### Listing
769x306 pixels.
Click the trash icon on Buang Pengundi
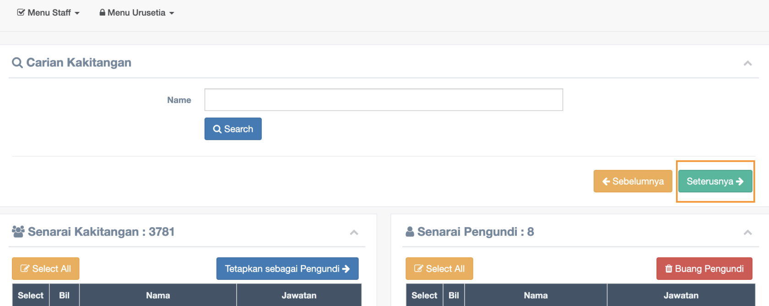tap(669, 269)
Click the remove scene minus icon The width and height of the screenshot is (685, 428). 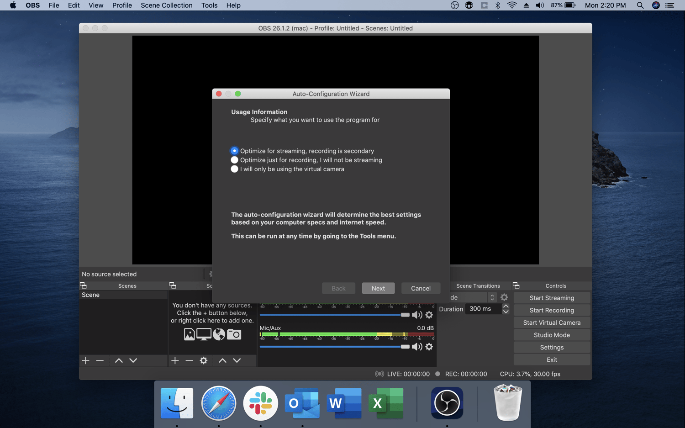click(100, 360)
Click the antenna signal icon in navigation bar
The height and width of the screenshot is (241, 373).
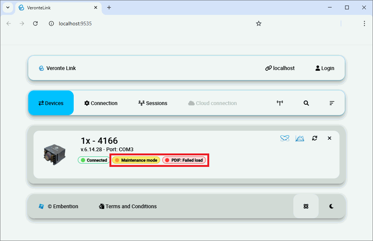click(x=280, y=103)
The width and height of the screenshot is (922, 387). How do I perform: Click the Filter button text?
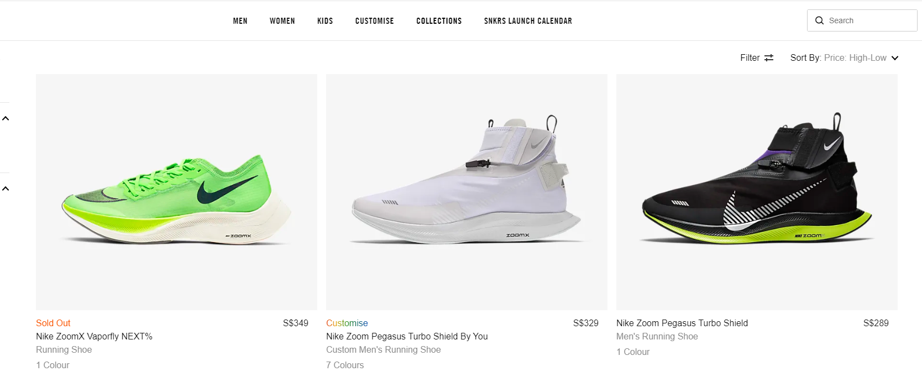click(750, 58)
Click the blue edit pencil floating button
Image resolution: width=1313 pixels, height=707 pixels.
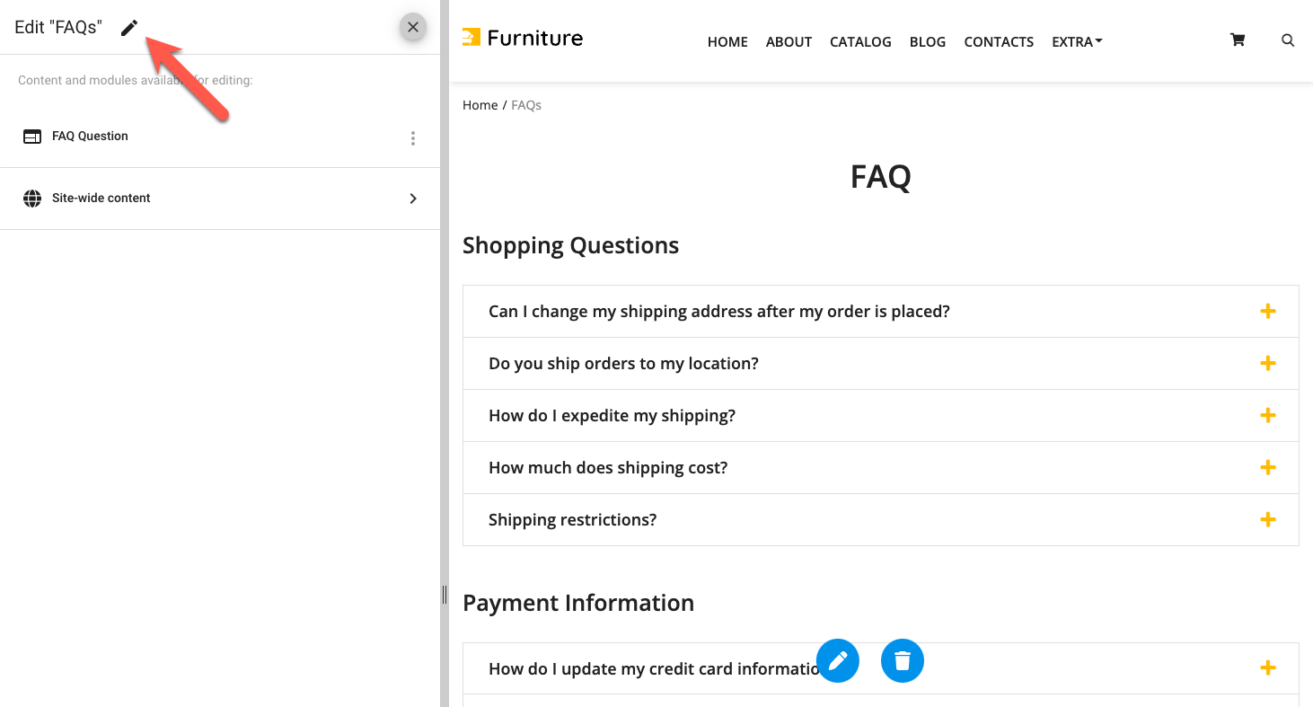click(x=838, y=661)
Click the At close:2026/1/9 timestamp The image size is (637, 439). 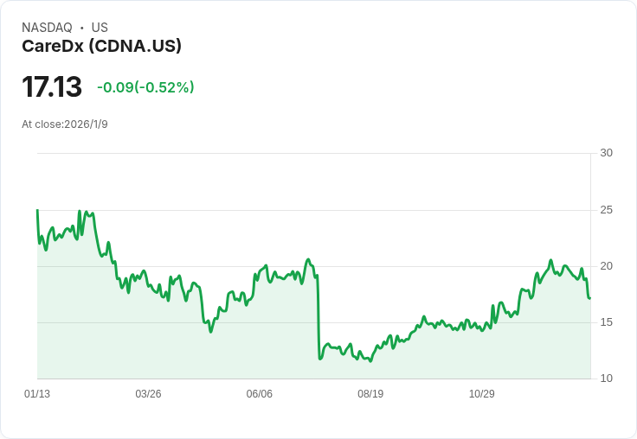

### Requirements
Format the rows as a numbered list, starting with the line that contains "The width and height of the screenshot is (922, 387)." and continuing through the last of the rows. Omit blank lines, and leave the pictures out of your answer.

### Correct answer
1. The width and height of the screenshot is (922, 387). How do I perform: Click the Filter button text?
2. click(750, 58)
3. Click the blue edit pencil floating button
4. Image resolution: width=1313 pixels, height=707 pixels.
5. click(x=838, y=661)
6. Click the At close:2026/1/9 timestamp The image size is (637, 439). 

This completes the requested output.